=== Begin Enclosure ===

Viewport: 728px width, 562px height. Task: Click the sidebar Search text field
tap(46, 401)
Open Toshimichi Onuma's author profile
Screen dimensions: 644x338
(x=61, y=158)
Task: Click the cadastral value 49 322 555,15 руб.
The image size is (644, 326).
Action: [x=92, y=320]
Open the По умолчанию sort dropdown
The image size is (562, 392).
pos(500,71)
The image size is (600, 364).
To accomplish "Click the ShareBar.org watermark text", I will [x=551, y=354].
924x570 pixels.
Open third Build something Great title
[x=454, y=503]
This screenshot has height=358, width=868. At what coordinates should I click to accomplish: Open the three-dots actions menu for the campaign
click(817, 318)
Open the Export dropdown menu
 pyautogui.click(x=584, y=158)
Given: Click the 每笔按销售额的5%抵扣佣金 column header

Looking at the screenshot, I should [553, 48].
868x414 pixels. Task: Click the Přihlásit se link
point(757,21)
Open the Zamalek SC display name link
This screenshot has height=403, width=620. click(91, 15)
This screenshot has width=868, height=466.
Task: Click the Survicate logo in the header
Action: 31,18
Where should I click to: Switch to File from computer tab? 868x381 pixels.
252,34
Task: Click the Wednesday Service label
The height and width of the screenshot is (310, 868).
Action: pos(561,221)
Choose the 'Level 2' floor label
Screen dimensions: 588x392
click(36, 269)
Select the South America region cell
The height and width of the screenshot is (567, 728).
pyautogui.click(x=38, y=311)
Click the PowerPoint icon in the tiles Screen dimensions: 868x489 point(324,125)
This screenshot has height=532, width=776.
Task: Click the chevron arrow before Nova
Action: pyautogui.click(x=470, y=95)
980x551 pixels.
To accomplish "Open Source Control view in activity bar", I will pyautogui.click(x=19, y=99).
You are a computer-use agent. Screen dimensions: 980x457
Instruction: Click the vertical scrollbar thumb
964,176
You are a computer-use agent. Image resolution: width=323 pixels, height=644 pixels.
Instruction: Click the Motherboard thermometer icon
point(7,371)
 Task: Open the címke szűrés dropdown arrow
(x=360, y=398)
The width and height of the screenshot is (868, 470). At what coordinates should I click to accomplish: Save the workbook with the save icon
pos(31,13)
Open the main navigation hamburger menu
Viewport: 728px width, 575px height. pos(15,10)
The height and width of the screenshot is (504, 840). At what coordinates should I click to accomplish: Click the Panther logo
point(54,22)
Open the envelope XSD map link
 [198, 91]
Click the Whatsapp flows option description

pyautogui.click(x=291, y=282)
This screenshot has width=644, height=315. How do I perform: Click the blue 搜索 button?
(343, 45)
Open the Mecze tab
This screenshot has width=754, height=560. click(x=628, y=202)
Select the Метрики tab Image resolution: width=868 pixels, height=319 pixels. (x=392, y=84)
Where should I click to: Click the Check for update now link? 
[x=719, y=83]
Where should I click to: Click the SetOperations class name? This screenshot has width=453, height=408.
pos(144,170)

=== End Enclosure ===

- _Directions for this task_: Reproduce the final stretch of the data above: every line from the one holding "Where should I click to: Click the Check" through the end, inclusive, exactly as written and nothing else.

- _Result of the exercise_:
Where should I click to: Click the Check for update now link? 
[x=719, y=83]
Where should I click to: Click the SetOperations class name? This screenshot has width=453, height=408.
pos(144,170)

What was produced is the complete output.